- Page text -
▼
# Making friends?



## Catalytic (Jun 8, 2011)

So, our goats are here! Two Alpine does, owner says they are tame, but they seem very skittish of us. The "dry" one came up to my 13 yr old and sniffed him, let him scratch under her chin for a second. She followed us to the gate but when I tried to give her some bread for a treat, she skittered away.

The two babies are about 2.5 months old, one doeling, one wether, and are NOT tame at all.

How do we make friends?

I need to start milking ASAP (to try to get the dry one back in milk) and I need to get the babies off the other doe and start milking her.


----------



## KW Farms (Jun 21, 2008)

Some type of sweet grain, raisins, cut up apples, etc. Sit in the pen, wait for them to come to you and give them some treats and slowly, gently pet them. Don't chase them or trap to catch them or they will start to shy away quickly. Let the does come to you and they will soon learn that you are safe to come to.


----------



## toth boer goats (Jul 20, 2008)

It takes time... sit in a chair and have treats...grain or hay....
with time... they will walk up to you for the treats ect...talk to them in a soft voice and move slowly ...try to scratch between their horns they love it.... and will come back for more...
▲
- Problem set -
A – From the goat-taming thread, transcribe the stretch from "# Making friends?" through "start milking her." word for word.
B – List every username that heads a post in the goat-taming thread.

- Provided material -
▼
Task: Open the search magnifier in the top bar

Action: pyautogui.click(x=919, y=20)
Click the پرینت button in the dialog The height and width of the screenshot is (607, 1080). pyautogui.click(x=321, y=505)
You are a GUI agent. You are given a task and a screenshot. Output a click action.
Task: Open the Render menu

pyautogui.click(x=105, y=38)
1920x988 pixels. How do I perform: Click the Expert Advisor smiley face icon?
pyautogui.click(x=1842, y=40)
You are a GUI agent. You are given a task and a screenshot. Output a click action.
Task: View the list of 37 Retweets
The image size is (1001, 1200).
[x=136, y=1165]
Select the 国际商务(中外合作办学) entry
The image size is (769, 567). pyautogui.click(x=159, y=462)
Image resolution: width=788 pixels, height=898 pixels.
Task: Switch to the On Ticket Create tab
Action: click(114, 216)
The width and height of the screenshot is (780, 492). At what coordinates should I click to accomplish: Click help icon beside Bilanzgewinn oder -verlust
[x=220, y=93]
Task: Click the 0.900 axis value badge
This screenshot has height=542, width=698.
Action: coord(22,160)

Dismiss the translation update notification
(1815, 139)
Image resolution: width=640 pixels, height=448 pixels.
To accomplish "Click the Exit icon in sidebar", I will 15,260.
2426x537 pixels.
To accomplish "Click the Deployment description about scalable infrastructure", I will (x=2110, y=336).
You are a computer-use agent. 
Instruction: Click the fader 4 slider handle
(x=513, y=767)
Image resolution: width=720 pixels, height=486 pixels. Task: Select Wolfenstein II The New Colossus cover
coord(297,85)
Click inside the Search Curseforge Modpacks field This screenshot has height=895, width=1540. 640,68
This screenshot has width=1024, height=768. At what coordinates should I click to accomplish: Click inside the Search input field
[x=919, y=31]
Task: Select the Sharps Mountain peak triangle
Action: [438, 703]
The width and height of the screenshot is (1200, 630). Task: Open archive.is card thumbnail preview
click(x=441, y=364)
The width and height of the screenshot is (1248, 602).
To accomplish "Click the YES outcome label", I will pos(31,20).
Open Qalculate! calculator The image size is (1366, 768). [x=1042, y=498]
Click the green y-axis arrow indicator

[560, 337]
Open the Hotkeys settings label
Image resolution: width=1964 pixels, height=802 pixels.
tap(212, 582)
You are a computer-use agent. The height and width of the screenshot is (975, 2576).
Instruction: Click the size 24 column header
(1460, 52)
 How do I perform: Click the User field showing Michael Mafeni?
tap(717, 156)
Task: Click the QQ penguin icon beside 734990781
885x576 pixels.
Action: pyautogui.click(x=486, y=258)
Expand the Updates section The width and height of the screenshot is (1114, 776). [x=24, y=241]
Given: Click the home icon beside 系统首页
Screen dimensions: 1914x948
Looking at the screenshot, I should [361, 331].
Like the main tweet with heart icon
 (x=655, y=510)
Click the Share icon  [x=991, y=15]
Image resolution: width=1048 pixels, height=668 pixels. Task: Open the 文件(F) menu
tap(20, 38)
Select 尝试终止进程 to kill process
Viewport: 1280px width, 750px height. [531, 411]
▲
- Written responses -
A –
# Making friends?



## Catalytic (Jun 8, 2011)

So, our goats are here! Two Alpine does, owner says they are tame, but they seem very skittish of us. The "dry" one came up to my 13 yr old and sniffed him, let him scratch under her chin for a second. She followed us to the gate but when I tried to give her some bread for a treat, she skittered away.

The two babies are about 2.5 months old, one doeling, one wether, and are NOT tame at all.

How do we make friends?

I need to start milking ASAP (to try to get the dry one back in milk) and I need to get the babies off the other doe and start milking her.

B –
Catalytic
KW Farms
toth boer goats